> _Task to carry out_: Among the records, how many lines carry the string "will"? Give that number with nothing added.

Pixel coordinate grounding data
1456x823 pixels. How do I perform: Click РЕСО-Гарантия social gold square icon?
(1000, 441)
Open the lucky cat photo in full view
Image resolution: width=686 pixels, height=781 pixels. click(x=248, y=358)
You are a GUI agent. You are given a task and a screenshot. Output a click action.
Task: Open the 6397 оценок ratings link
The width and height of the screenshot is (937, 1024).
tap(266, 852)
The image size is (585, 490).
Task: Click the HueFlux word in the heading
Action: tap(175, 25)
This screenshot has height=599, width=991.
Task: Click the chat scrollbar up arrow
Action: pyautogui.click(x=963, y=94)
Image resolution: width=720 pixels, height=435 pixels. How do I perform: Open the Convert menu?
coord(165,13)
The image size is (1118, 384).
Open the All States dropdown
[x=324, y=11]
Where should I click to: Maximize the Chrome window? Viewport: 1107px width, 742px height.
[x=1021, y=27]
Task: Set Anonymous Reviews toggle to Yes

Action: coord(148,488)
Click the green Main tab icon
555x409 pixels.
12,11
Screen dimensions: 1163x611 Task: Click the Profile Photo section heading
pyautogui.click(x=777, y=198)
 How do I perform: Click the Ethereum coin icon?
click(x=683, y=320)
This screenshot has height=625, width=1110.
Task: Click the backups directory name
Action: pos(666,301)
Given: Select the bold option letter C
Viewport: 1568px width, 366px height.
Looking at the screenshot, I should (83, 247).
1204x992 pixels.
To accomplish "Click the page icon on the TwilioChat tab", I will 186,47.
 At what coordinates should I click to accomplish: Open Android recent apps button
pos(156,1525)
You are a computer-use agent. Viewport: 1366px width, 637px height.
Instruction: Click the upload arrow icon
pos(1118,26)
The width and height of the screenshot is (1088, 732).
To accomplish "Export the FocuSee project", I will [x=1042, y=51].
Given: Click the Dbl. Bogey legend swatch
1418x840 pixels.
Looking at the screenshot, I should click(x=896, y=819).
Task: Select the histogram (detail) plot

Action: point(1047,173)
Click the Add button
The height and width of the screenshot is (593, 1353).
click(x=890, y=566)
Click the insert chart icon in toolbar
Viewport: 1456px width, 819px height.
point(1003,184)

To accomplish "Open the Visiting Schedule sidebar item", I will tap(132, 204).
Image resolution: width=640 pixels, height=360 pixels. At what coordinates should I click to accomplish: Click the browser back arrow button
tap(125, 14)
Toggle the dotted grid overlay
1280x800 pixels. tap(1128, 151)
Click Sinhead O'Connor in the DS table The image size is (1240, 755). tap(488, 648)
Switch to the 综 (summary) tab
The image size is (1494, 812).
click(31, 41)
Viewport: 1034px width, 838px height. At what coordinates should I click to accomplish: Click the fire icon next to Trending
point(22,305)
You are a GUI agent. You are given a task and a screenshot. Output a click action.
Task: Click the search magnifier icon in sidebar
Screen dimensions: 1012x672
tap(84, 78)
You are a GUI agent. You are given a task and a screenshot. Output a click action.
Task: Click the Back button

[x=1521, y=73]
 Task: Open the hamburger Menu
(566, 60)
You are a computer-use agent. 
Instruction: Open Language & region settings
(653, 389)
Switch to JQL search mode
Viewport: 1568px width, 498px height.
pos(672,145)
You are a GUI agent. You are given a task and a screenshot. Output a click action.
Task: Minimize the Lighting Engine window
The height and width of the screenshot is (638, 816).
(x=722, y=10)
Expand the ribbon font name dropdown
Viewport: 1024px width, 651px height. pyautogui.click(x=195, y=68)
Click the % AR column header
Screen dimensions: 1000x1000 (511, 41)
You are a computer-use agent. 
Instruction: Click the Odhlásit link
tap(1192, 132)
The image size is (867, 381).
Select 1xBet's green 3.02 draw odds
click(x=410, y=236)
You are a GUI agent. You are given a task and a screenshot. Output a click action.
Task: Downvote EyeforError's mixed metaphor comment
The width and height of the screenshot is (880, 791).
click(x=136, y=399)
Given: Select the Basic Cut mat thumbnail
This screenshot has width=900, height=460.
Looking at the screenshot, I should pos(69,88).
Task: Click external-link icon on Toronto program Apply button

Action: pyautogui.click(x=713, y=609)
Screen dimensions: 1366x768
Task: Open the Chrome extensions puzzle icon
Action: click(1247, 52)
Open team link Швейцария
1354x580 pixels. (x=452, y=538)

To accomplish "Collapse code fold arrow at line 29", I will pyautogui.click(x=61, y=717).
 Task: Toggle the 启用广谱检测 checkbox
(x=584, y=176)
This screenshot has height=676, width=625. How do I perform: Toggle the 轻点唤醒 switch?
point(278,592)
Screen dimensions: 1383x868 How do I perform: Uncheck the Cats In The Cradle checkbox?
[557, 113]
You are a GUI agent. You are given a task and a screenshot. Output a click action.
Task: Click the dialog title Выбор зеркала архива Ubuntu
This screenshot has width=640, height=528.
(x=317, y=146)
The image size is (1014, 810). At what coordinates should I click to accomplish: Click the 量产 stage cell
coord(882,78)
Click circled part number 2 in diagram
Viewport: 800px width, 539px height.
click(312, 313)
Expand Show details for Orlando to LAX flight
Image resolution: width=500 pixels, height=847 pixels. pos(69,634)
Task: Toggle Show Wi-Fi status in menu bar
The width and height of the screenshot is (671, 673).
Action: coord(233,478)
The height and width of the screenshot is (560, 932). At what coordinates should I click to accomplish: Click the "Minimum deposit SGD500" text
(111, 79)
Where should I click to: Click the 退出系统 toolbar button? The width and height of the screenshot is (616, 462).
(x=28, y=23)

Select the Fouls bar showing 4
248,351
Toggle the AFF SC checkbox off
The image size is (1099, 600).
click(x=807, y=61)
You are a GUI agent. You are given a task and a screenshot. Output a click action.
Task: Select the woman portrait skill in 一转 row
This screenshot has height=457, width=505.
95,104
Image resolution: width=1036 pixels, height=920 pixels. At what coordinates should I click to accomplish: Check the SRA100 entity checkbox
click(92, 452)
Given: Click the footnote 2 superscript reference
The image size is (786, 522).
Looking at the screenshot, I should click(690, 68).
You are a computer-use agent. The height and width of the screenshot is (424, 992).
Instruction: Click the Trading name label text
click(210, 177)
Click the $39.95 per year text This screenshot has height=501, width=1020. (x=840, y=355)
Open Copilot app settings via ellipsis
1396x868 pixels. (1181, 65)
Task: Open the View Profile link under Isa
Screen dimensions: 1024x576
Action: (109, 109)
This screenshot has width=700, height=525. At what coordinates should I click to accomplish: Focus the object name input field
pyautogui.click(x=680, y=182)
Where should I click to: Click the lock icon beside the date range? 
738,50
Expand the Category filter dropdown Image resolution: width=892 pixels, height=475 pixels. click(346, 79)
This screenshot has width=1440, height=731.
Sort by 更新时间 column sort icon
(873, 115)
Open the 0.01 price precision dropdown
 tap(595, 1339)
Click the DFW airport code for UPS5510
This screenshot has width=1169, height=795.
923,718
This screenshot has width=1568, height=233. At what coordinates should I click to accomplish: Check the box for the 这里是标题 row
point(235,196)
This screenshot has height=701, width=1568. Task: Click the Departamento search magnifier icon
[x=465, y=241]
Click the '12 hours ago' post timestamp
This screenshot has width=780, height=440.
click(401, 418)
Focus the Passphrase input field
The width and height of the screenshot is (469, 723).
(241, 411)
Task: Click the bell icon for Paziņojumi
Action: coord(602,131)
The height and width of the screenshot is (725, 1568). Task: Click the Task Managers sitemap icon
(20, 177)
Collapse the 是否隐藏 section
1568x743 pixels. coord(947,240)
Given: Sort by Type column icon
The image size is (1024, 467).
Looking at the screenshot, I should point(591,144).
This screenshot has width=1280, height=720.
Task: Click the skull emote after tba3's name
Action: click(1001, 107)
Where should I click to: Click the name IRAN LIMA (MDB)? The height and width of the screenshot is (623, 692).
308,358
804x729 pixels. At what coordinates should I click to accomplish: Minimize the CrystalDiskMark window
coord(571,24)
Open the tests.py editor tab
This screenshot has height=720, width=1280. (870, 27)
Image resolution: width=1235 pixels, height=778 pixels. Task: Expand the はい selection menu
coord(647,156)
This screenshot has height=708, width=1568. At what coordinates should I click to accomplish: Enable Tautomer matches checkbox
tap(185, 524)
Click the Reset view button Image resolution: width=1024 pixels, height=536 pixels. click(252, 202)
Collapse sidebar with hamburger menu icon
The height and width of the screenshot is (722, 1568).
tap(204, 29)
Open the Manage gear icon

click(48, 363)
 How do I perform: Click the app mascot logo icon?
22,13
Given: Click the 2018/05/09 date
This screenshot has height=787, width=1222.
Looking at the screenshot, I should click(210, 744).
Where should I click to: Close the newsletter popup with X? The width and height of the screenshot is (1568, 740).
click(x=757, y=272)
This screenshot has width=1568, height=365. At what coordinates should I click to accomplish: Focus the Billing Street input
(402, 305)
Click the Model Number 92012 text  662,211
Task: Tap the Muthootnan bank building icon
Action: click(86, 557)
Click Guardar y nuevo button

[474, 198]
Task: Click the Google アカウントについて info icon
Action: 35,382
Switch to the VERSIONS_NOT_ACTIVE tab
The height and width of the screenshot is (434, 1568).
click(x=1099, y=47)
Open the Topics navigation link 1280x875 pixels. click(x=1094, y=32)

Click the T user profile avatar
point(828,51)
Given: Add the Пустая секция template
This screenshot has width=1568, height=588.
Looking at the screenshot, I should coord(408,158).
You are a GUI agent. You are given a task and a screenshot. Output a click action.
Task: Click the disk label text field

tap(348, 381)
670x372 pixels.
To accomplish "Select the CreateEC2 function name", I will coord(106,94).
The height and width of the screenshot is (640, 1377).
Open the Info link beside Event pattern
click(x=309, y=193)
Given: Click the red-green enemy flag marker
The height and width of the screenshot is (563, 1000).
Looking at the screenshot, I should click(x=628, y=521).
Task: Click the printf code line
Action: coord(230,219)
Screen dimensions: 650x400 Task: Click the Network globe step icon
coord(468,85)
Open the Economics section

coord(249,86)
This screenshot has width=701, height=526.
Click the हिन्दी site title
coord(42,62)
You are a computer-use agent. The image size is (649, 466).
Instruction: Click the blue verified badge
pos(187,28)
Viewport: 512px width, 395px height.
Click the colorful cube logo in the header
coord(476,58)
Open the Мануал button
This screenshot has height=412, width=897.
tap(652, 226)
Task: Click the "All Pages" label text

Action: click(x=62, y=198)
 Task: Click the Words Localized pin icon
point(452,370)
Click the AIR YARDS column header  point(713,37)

> _Answer to this task_: 5